D’où lui vient cette énergie ? Né Turc à Iskenderun il y a 45 ans, il se découvre peu à peu Arménien. Sa mère qu’il croyait syriaque était, en réalité, beaucoup plus que cela. Des syriaques, il y en a dans la famille, des musulmans aussi, et des chrétiens, bien sûr. Ce destin, Yunus, ou Jonas, le découvre à Jérusalem où il est assigné en 2007. Ironie de l’histoire : il est Turc ? Parce que la France disposa de sa région natale en la cédant à la Turquie en 1939 pour prix de sa neutralité dans la guerre qui se profilait. Antioche et sa région tombent dans l’escarcelle d’Atatürk. Pour un peu la famille Demirci appartenait à l’empire français ! À quoi tiennent les destinées… Baptisé grec-orthodoxe, Yunus entre au petit séminaire capucin, à Mersin. Il sera religieux, catholique, de la famille de saint François. À Jérusalem, il décroche son doctorat en archéologie en 2019 avec une thèse sur « Les synagogues en Asie mineure dans l’antiquité tardive dans leurs contextes urbain et religieux ».

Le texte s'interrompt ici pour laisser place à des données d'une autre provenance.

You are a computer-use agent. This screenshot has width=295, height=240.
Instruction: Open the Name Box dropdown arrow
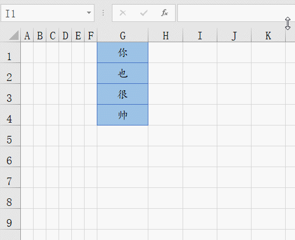point(89,13)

Comment devient-on archéologue ? Le chemin passe d’abord par les langues anciennes qui le mènent naturellement à la terre qui les a portées. « Avec l’archéologie, on plonge dans le concret, on travaille aussi avec ses mains ». Et quand on lui demande si les archéologues ne sont pas un peu des affabulateurs, il rétorque : « Oui, mais si on invente, il faut inventer bien !

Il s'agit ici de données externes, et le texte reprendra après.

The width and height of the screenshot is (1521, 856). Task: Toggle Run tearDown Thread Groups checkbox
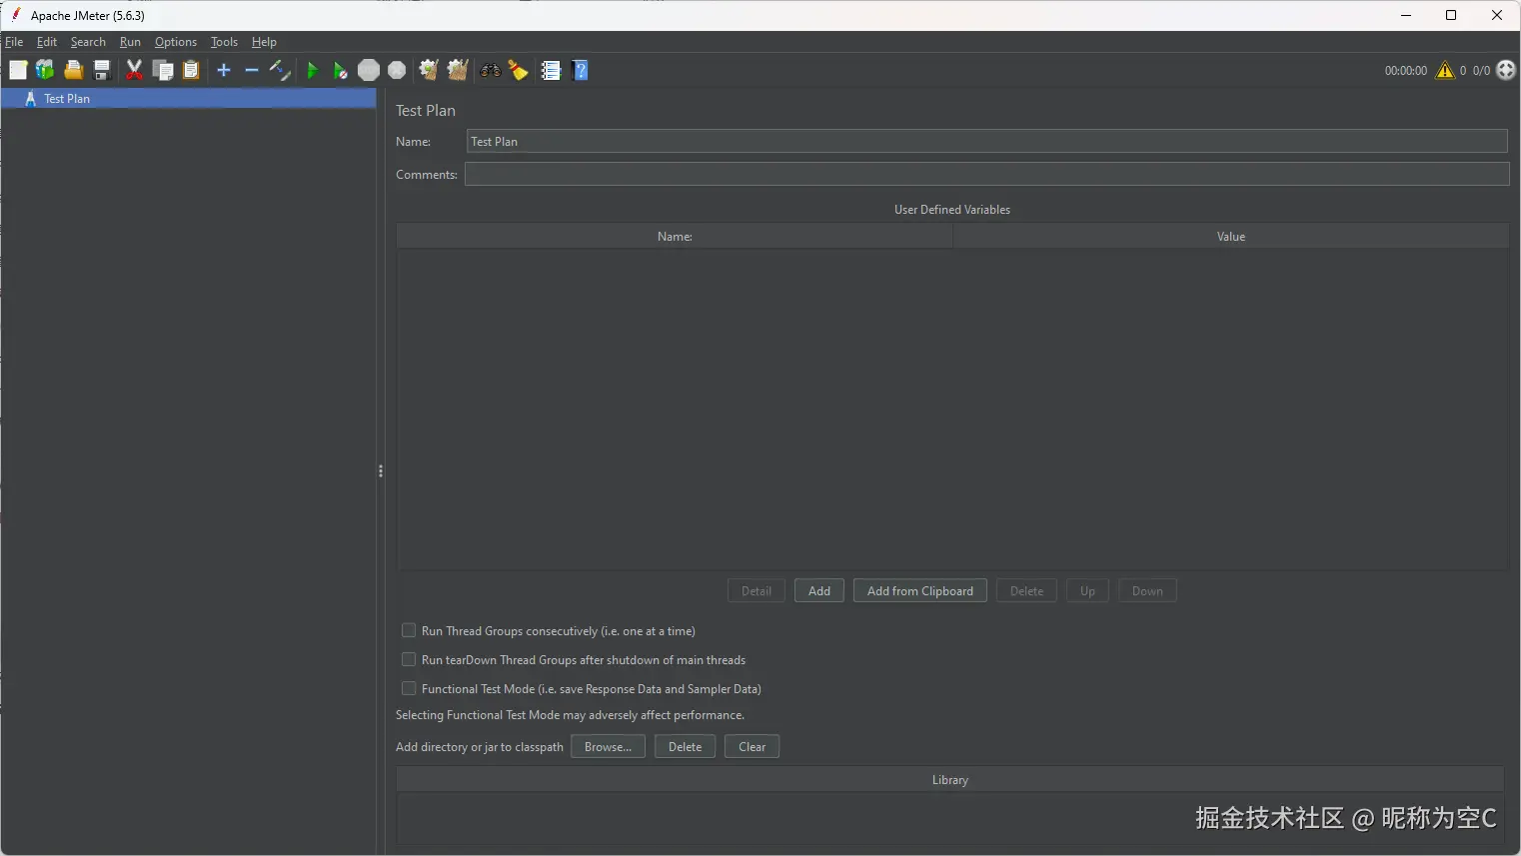[x=409, y=659]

La clarté doit habiter la description des sites. Alors, il existe des interprétations, elles peuvent différer. Et puis le temps qui passe, et l’étude, apportent leurs évolutions. Il faut que, ce qui reste hypothèse, soit fondé. La science ne progresse pas par ses résultats mais par ses questions ; et les discussions qui s’ensuivent créent une dynamique vertueuse ». Quand il évoque ses débuts à l’École, il paie tribut au frère Sigrist, naguère Directeur : « C’est lui qui m’a invité à enseigner ». Ce qu’il apprécie à l’École ? « La collaboration entre religieux d’une part, et d’autre part l’ambiance très belle avec les frères qui veulent bien m’accueillir et les étudiants, même si leurs questions me contredisent parfois. Mais c’est à la fois une question d’humilité et une stimulation. J’enseigne, mais j’apprends aussi beaucoup ». Belle réponse capucine.